Açúcar? Humm. Isso lembra infância. Doces da mamãe, geléias e bolos.
Na geladeira vejo alface e lembro dela dizer que “tem de comer, é bom para os intestinos”.
A respeito do café, minha mãe sempre dizia que eu não deveria tomar à noite, senão eu não dormiria.
Volto para o armário e continuo procurando. Chocolate em pó, salsichas, sardinhas, sabão em pó, aspargos.
Sabão em pó? O que esta caixa está fazendo aqui?
Sopa de ervilhas, macarrão, goiabada, pipoca de microondas, arroz, maisena, outro pacote de macarrão, batata palha, leite condensado, creme de leite.
Volta lá! Achei! É isso, maisena. Mingau de maisena!
Mingau de maisena é mãe servida em prato de sopa!

※ ※ ※ ※ ※
Esta é minha homenagem às mães, cujo dia foi comemorado ontem, e está no livro (não publicado) Aventuras Culinárias.

7 comentários:

Anônimo disse...

Palmas, e mais palmas. Muitos mitos de mãe rolam por aí, mãe santa, mãe perfeita, mãe rainha do lar, mãe caridosa. Mãe é uma mulher como outra qualquer, digo por mim, por ter e ser uma.
E que mãe nunca fez mingau de maisena pro filho?
Sem dúvida é um sabor de infância. O meu preferido é bolo de coco com guaraná. É o gosto de infância que mais me recordo...
Beijo grande, meu querido e feliz dia das mãews pra você, porque pai, também é mãe. Risos.

Marília Passos disse...

é verdade! hehehe fiquei ate com vontade de comer =x hehehe
muito bom :)

- disse...

Muito criativo e bem escrito .. hehehe Beijins

flaviooffer disse...

Gostei do texto. Deu até vontade de coltar à infância. Passei meu dia das mães assim tbem...carente!
coisa que nem telefonema resolveria... morar longe da família é foda!

MPadilha disse...

Eu quase engasguei aqui quando li sobre nabo inteiro ser prejudicial às hemorróidas, quando li sobre o alho afastar vampiros até dei um passo para trás, mas quando vi o mingau de maisena, lembrei de minha mãe. Que saudade! Lindo! Amei! Beijão

Glauber Vieira disse...

Texto singelo e verdadeiro, com pitadas de humor. Maravilhoso!
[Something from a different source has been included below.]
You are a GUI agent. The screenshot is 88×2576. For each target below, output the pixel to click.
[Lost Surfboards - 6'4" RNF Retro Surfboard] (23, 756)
Ariel Foroni Avelar disse...

Fantástico!
Realmente carência de mãe é algo profundo, inexplicável, insubstituivel. Sinto o cheiro da minha mãe em coisas, comidas, lençois. Ela tem um sorriso marcante, presente, lindo! È forte, bem decidida, mas é criança, pede pelo colo dos filhos e ama brigadeiro! Mãe! Como pode existir um ser tão belo?! Mãe, não inventaram nada melhor que o colo dela!